# Instructions for the task
Copy the records below in full, changing no character.
[Data for processing — start]
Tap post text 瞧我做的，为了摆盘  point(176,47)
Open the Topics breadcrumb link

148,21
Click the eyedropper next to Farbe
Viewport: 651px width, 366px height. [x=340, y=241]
[Data for processing — finish]
# Task response
Tap post text 瞧我做的，为了摆盘  point(176,47)
Open the Topics breadcrumb link

148,21
Click the eyedropper next to Farbe
Viewport: 651px width, 366px height. [x=340, y=241]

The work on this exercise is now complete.